Sunday, January 18, 2009

Growing in Obedience as a Result of Grace

Matthew 7:24 “Everyone then who hears these words of mine and does them will be like a wise man who built his house on the rock. 25 And the rain fell, and the floods came, and the winds blew and beat on that house, but it did not fall, because it had been founded on the rock. 26 And everyone who hears these words of mine and does not do them will be like a foolish man who built his house on the sand. 27 And the rain fell, and the floods came, and the winds blew and beat against that house, and it fell, and great was the fall of it.”

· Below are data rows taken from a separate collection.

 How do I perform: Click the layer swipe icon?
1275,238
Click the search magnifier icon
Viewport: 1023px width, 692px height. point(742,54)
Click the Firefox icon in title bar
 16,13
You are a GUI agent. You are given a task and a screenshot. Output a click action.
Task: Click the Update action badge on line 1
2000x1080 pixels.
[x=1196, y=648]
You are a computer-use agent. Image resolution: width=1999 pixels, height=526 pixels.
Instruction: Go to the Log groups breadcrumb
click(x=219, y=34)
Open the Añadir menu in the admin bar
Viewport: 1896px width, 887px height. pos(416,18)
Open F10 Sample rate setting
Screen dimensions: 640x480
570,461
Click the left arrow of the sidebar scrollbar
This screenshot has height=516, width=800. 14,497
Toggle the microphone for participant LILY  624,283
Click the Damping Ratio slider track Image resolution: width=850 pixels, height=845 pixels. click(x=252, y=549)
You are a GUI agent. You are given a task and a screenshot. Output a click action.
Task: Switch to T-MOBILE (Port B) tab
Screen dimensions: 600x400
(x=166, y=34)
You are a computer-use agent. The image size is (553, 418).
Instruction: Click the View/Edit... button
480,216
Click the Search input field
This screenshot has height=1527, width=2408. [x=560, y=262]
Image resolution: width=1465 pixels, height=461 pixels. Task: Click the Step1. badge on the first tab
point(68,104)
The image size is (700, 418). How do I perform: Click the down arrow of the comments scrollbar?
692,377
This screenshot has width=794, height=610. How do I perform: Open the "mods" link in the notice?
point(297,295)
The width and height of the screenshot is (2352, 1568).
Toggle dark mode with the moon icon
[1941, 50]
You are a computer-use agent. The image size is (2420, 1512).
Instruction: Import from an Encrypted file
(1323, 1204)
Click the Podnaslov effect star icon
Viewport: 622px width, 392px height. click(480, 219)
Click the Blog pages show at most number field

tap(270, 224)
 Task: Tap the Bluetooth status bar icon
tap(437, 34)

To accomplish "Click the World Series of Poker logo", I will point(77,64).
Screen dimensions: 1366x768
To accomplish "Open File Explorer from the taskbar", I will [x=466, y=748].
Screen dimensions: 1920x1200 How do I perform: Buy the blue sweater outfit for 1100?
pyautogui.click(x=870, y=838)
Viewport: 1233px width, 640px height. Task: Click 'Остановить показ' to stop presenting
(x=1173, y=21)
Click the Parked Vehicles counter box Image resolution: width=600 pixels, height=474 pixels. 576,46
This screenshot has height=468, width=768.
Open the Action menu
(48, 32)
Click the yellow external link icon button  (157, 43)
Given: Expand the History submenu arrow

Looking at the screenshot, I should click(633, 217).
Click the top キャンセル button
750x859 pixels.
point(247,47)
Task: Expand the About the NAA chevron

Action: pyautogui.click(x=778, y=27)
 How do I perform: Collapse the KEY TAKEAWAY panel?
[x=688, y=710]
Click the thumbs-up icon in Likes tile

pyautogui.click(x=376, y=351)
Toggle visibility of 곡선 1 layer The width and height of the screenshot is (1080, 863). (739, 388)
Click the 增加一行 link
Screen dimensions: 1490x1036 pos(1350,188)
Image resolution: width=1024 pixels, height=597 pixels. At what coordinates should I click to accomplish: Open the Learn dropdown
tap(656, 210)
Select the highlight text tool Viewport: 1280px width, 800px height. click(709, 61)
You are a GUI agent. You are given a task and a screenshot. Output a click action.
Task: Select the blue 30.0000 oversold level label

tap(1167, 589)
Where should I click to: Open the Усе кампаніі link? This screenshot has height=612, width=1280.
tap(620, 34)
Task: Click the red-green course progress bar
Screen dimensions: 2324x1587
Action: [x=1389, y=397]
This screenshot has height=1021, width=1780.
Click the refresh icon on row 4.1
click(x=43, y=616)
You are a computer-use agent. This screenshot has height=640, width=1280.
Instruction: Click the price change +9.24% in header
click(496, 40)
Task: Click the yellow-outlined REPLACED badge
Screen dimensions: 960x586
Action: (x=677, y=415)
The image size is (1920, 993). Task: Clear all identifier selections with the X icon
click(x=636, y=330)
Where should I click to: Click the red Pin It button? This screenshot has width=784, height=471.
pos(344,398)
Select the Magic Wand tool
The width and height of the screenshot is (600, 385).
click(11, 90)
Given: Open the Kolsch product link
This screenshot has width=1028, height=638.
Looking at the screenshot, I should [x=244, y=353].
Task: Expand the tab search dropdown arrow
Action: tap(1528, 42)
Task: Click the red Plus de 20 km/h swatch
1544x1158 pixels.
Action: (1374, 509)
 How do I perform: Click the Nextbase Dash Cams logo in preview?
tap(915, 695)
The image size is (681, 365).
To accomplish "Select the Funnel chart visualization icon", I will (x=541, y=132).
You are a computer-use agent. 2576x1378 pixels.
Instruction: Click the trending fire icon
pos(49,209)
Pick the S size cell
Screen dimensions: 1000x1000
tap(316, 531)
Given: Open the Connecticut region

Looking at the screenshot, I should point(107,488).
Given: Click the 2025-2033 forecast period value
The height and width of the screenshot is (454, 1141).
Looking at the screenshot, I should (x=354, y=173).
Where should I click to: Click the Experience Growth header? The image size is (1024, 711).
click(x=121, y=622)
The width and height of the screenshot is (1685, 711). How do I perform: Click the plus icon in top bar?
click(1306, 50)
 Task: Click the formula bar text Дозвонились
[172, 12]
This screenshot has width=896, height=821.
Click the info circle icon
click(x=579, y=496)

The question of obedience comes up a lot. “Aren’t we saved by grace, not a result of works?” YES.
And yet, I find myself being confronted on this very issue. Pastor Rick Warren in his 8 Principles based on the beatitudes lists this very idea in Principle 5.

Voluntarily submit to every change God wants to make in my life and humbly ask Him to remove my character defects. "Happy are those whose greatest desire is to do what God requires"

Paul is clear about this in Romans 6:1 “What shall we say then? Are we to continue in sin that grace may abound? 2 By no means! How can we who died to sin still live in it?”

This is a huge part of sanctification, that part of the doctrine of grace that flows out of our justification and adoption in Christ.

I am convinced however that it is a process.

CS Lewis adds an interesting idea in that , at the beginning, we somewhat pretend or rehearse this new life.

In Book IV Chapter 7 of Mere Christianity, he says these very interesting words:

So that, in a way, this dressing up as Christ is a piece of outrageous cheek. But the odd thing is that He has ordered us to do it.
Why? What is the good of pretending to be what you are not? Well, even
on the human level, you know, there are two kinds of pretending. There is a
bad kind, where the pretense is there instead of the real thing; as when a
man pretends he is going to help you instead of really helping you. But
there is also a good kind, where the pretense leads up to the real thing.
When you are not feeling particularly friendly but know you ought to be, the
best thing you can do, very often, is to put on a friendly manner and behave
as if you were a nicer person than you actually are. And in a few minutes,
as we have all noticed, you will be really feeling friendlier than you were.

In reality, of course, it is God who does everything. We, at most, allow it to
be done to us. In a sense you might even say it is God who does the
pretending. The Three-Personal God, so to speak, sees before Him in fact a
self-centered, greedy, grumbling, rebellious human animal. But He says "Let
us pretend that this is not a mere creature, but our Son. It is like Christ
in so far as it is a Man, for He became Man. Let us pretend that it is also
like Him in Spirit. Let us treat it as if it were what in fact it is not.
Let us pretend in order to make the pretense into a reality." God looks at
you as if you were a little Christ: Christ stands beside you to turn you
into one. I daresay this idea of a divine make-believe sounds rather strange
at first. But, is it so strange really? Is not that how the higher thing
always raises the lower? A mother teaches her baby to talk by talking to it
as if it understood long before it really does. We treat our dogs as if they
were "almost human": that is why they really become "almost human" in the
end.


John Frame adds these thoughts in his study of Cornelius Van Til:

"He (Van Til) calls for an increase in the soul’s resolve to do God’s will. But that resolve needs to become more and more spontaneous, fixed, and growing in momentum. What he means is that spiritual maturity brings more internal and less external constraint. Growing in Christ means that we become more and more willing to do His will; our obedience becomes more delightful, more the passion of our own heart. It becomes habitual, in a good sense. A mature servant of God does not need to be browbeaten into seeking God’s righteousness."

So here I am, a believer in Christ since the summer of 1980, and I am still wavering in this idea of obedience. I’m thankful for grace and so dependent on my Lord’s mercy. But isn’t it time I seriously consider my areas of clear disobedience?